**Jobs**
1. How many nations were represented at the FairBreak Invitational 2022, according to the cricket article?
2. From the cricket article, write out the passage starting with "In the second" and going on through "spots becomes clear.".
======== Source extract ========
Prospective Proteas can face battle to get noticed

In the second of a two-part series on women’s cricket in South Africa, the reason for the widening gap between the national team’s players and those chasing their spots becomes clear.

Cricket might claim to be the second most popular sport in the world in terms of participation and viewership, but this is a sleight of hand that has served more as a ballast than a springboard for true growth. 

The game is the undisputed matriarch in India, Pakistan and Bangladesh, which combined have just under a quarter of the world population at about 1.8 billion people. The size of the supporter base in these countries inflates cricket’s self-aggrandising image of itself. But in other regions, the sport is on its knees. That the most recent men’s 50-over ICC World Cup, in 2019, was reduced to just 10 teams demonstrates the current stasis.

This is why the recently concluded FairBreak Invitational 2022 tournament in Dubai was a victory for anyone interested in the fate of a leather-bound cork ball. As many as 38 nations, including cricketing outposts such as Japan, Sweden, Brazil and Rwanda, were represented across six teams led by household names. There has never been a more diverse cricket event. The 11-day international carnival was a triumph for those fans who cast envious eyes at the universal appeal of football, basketball and rugby.

17 November 2020: Shabnim Ismail celebrates taking a wicket with her Sydney Thunder teammates during their Women’s Big Bash League match against the Melbourne Renegades at Giants Stadium in Sydney, Australia. (Photograph by Matt King/ Getty Images)
======== Information provided ========
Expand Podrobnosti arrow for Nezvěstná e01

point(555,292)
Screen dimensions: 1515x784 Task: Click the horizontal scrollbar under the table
========
**Answers to the problems**
1. 38 nations

2.
In the second of a two-part series on women’s cricket in South Africa, the reason for the widening gap between the national team’s players and those chasing their spots becomes clear.